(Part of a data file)

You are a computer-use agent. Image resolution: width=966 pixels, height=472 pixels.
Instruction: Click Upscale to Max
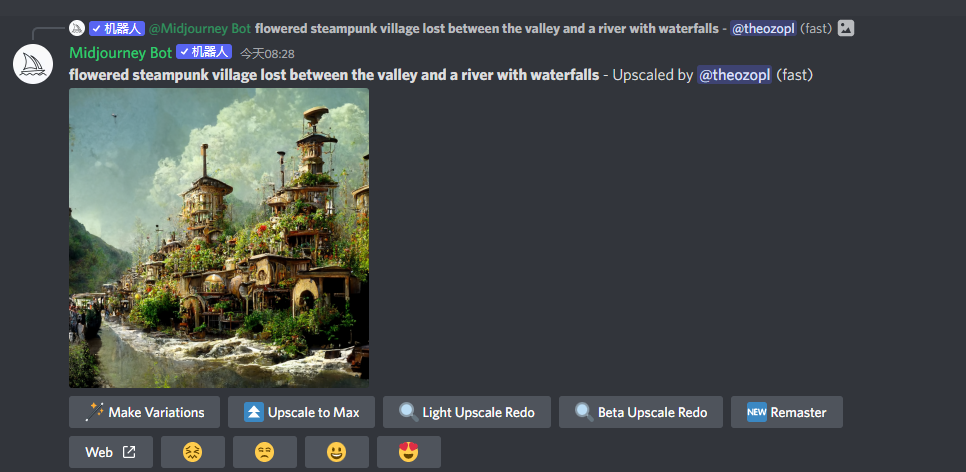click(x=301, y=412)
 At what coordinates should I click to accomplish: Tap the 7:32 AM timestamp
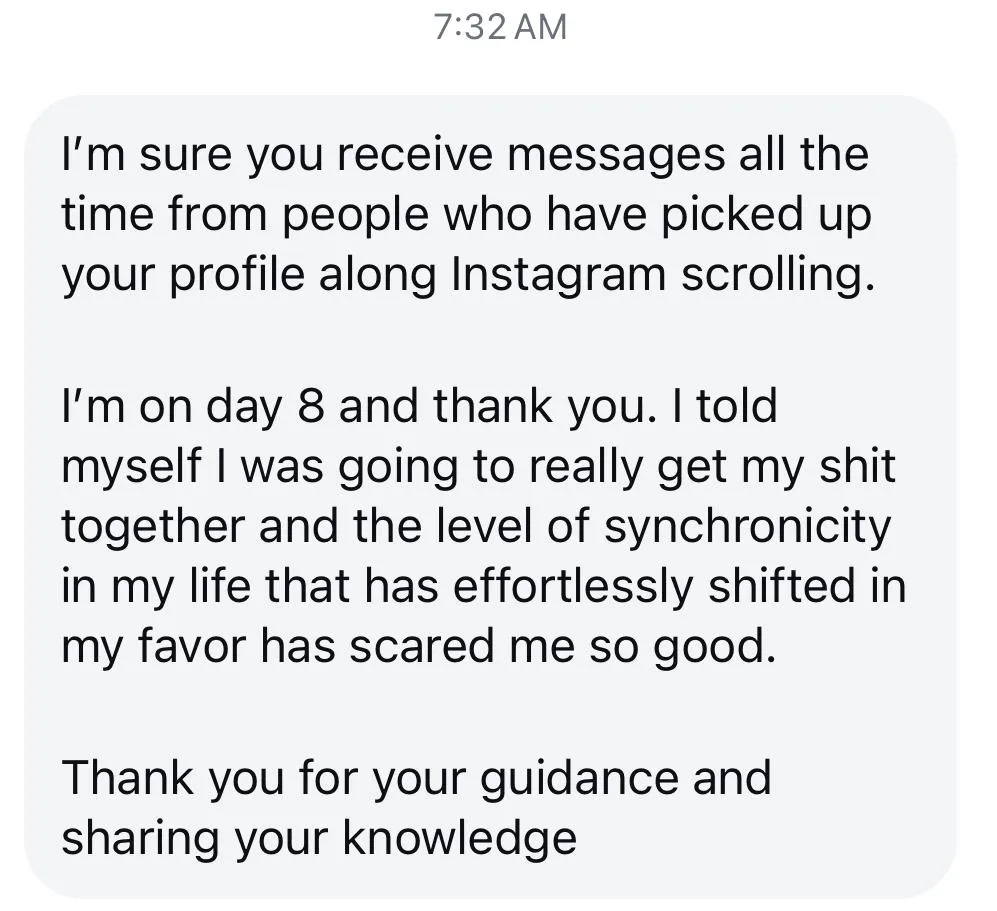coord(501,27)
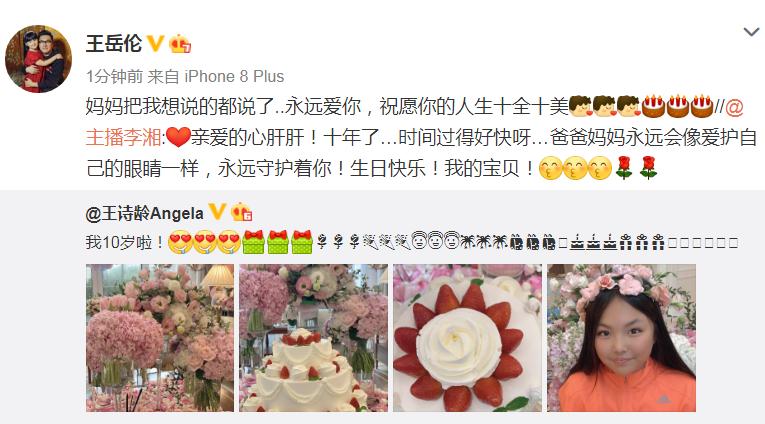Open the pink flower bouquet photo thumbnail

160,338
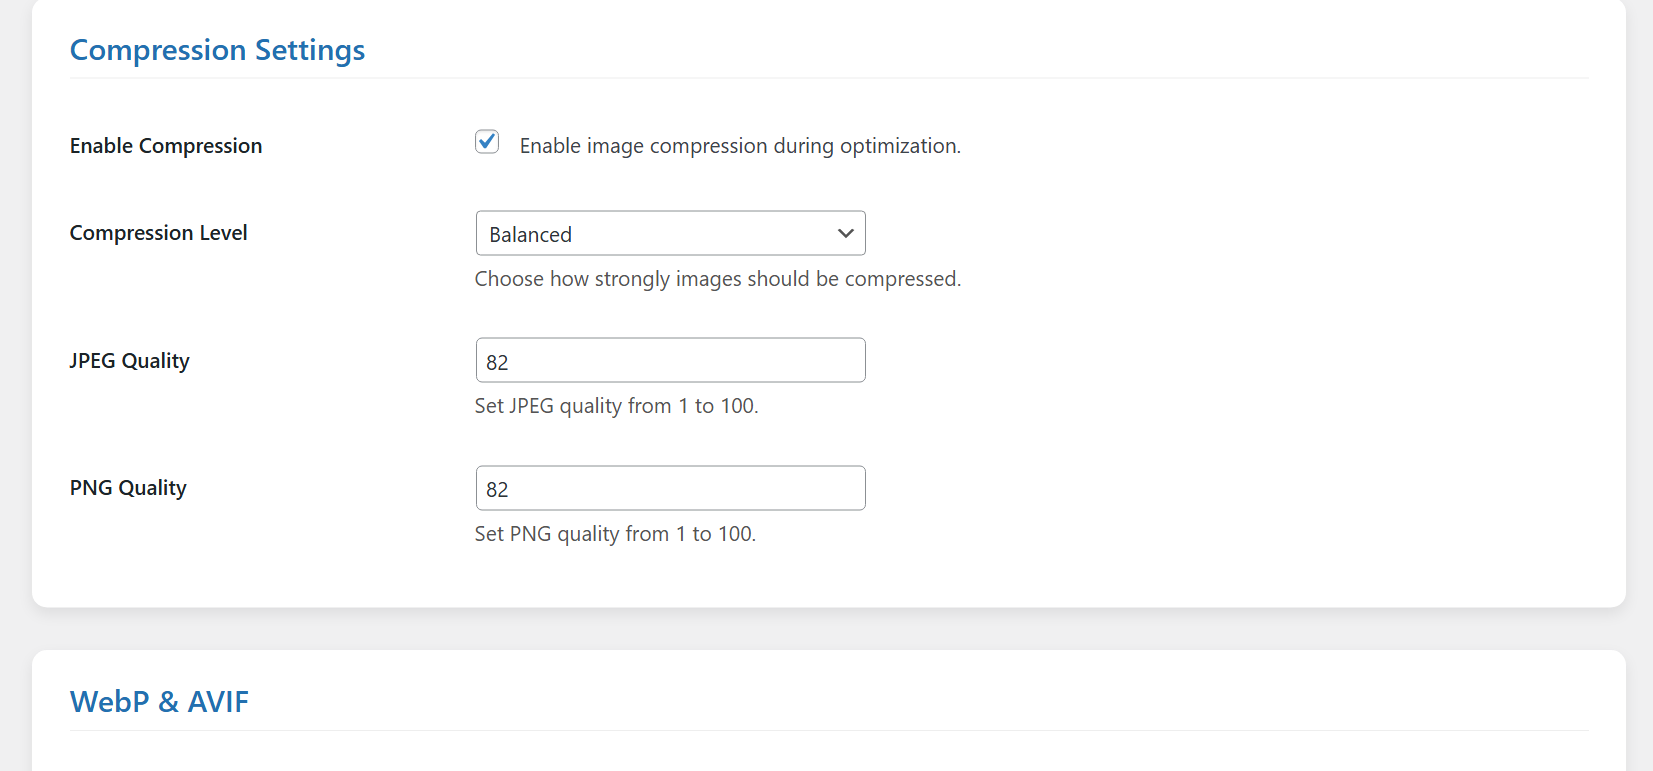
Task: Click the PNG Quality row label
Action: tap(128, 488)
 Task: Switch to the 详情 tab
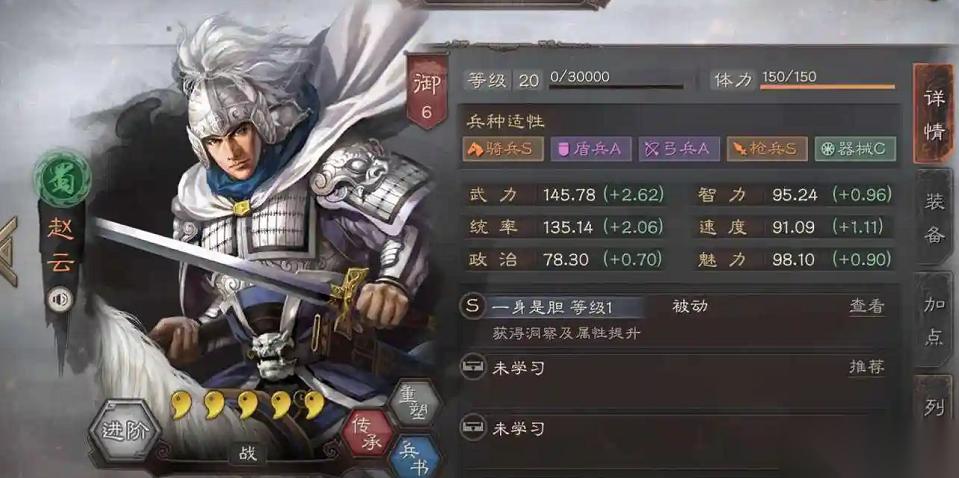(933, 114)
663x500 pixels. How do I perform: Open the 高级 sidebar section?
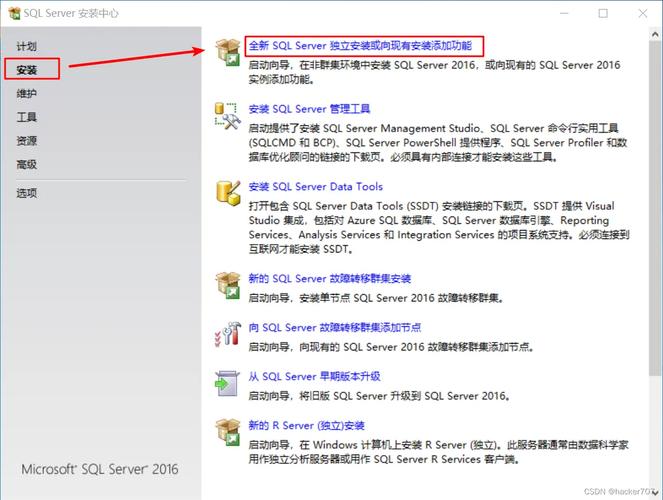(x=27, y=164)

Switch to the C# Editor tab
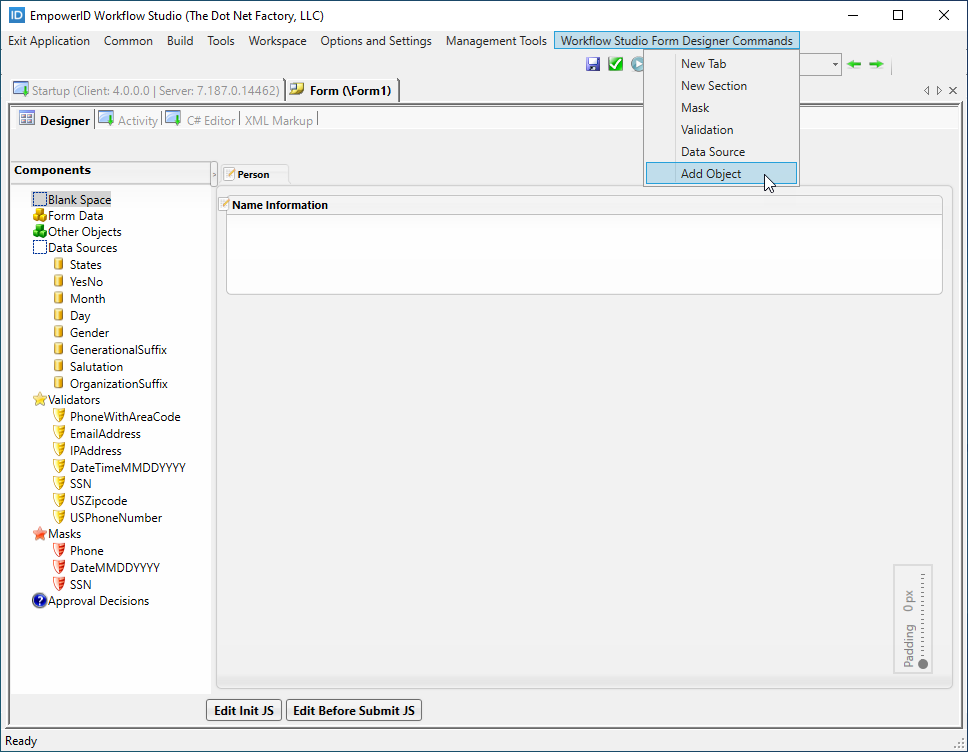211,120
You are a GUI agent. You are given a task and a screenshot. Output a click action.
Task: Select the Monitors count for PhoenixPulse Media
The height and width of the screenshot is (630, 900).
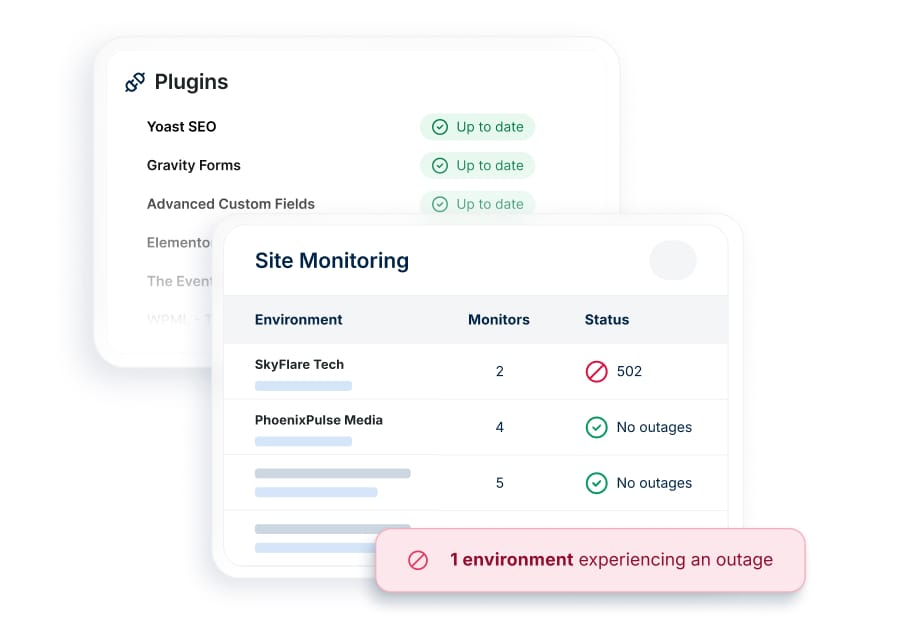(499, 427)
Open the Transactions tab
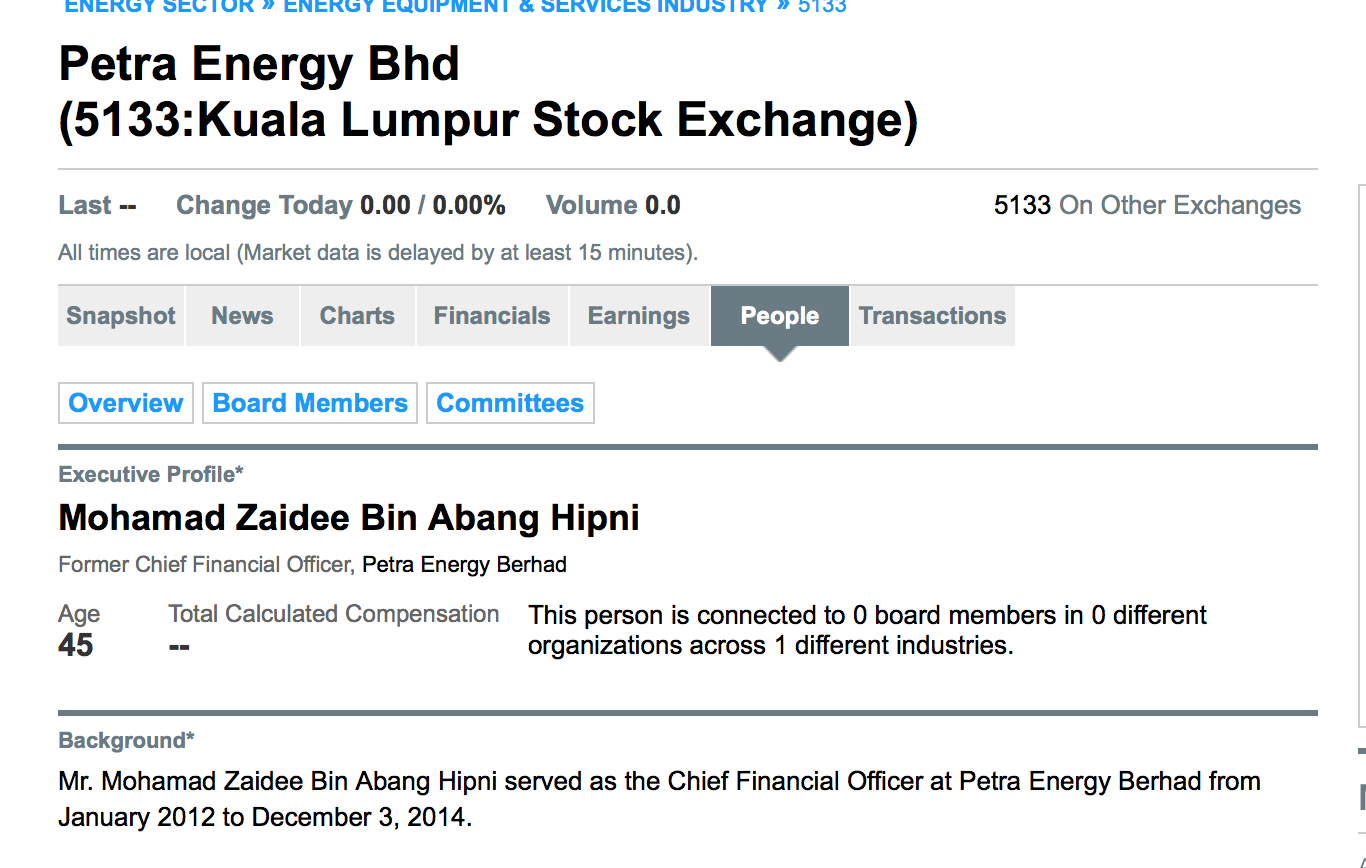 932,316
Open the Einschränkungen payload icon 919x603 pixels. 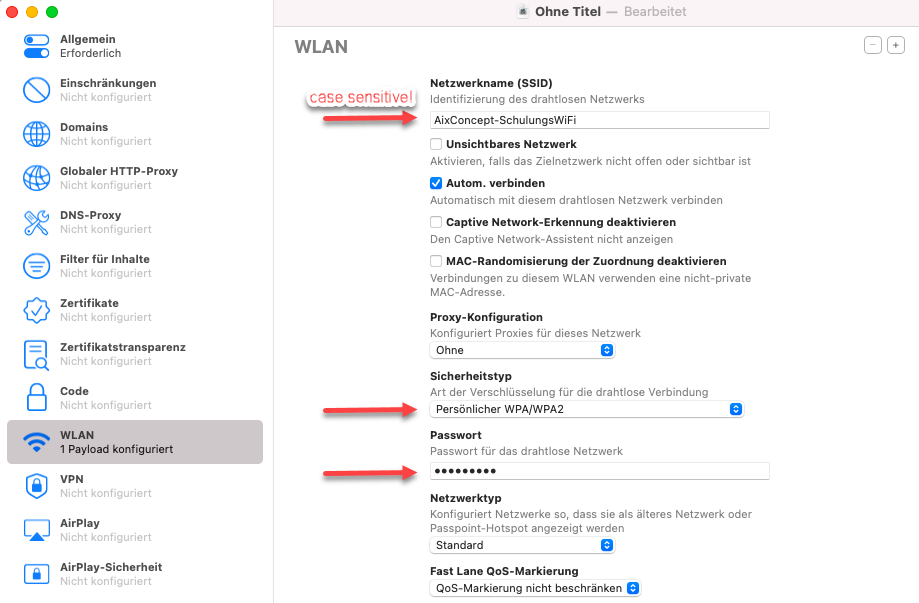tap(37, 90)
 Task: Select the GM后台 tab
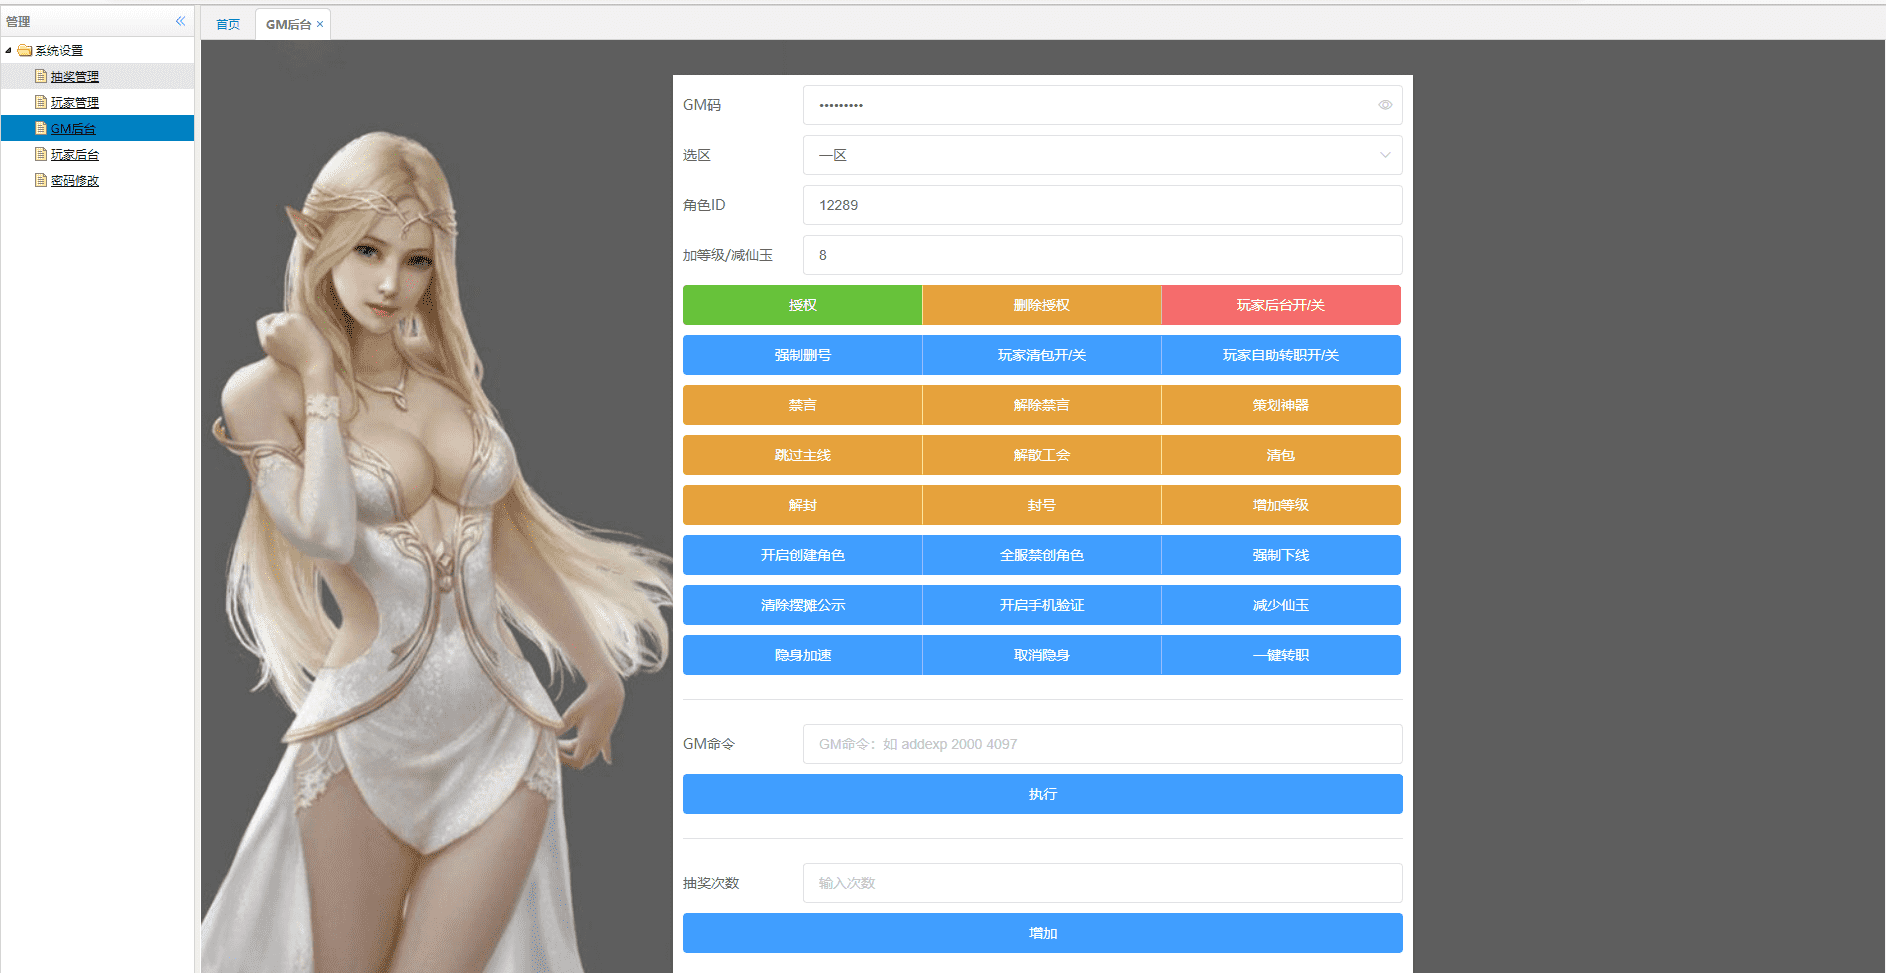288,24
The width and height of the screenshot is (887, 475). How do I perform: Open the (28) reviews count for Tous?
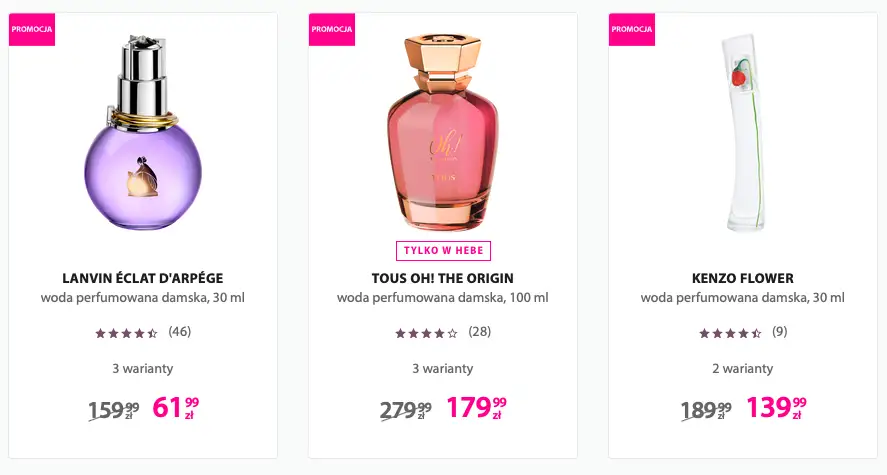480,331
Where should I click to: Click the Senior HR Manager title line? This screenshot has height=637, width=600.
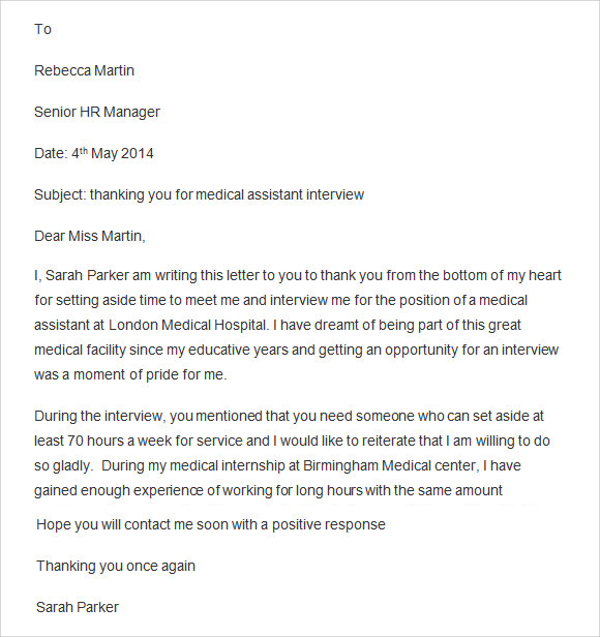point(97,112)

■ **Your task**
Count the lines above that contain the string "should", matching case exactly. Reply with the number alone.

■ **Result of this task**
2